Of course this is just rhetoric, but there might be some substantive commonalities between Obama and Reagan in relation to the peace process.
Over the last forty years, many notable advancements in the Israeli-Palestinian peace process have been reached during periods of low or stagnating oil prices. The Camp David accords of 1978 (brokered by Jimmy Carter) came after the 1973 oil crisis and after four years of oil price stagnation. The Oslo Accords of 1993 also fell into a period of stagnating oil prices (prices spiked only for a brief period during Operation “Desert Storm”). Conversely, the negotiations of Camp David in 2000 failed while oil prices were booming.

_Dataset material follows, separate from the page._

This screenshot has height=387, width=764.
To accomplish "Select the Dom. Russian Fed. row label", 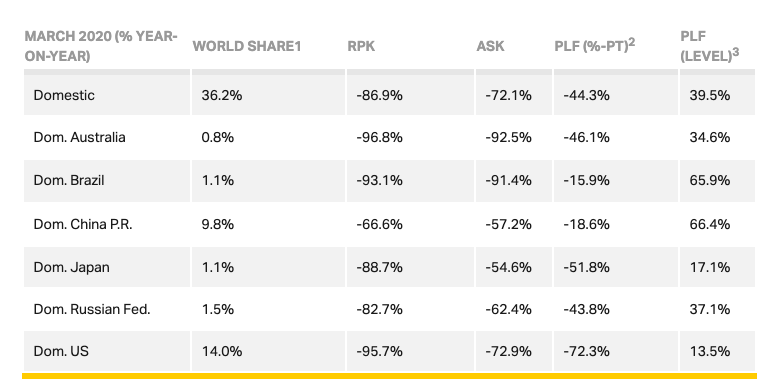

This is not to suggest that there is a perfect causality between oil prices and the peace process (luckily I am not an economist!), but there might be a correlation. Obama has to face a scenario in which regional oil-fueled powers try to influence the Israeli-Palestinian balance. For example, Iran is flexing its muscle through its connection to the Syrian criminal leadership and to Hezbollah in Southern Lebanon. Russia, dependent on fossil fuel, backs the Iranians. Moscow has had a foothold in the region since the first Iranian Crisis in 1945/46 and, understandably, does not want to see its influence diminish.
Yet sliding oil prices may help to contain the ambitions of regional powers and the Russians. The forecast isn’t as gloomy as it might appear: New oil reserves are being tapped in the US and have increased the oil production in less troublesome regions of the world. Additionally, the Americans are working to partially substitute shale gas for oil. These developments have contained oil prices and have led to forecasts that predict decreasing prices over the coming years.
A new American leadership
Obama’s America now enjoys low oil prices because of generous permits for new domestic drilling projects. The strategy is similar to one pursued by Reagan in 1981, which eventually led to a colossal price collapse in May 1986. Reagan’s collapse was interpreted by some (most notably Peter Schweizer) as an anti-Soviet Strategy, whereas the real thing was reducing energy prices at home. If low prices “hastened” the downfall of the USSR, this was an accepted and positive side effect. Similarly, Obama’s lax regulation in the energy sector is bringing energy prices down, and may have as its by-product good conditions for peace talks.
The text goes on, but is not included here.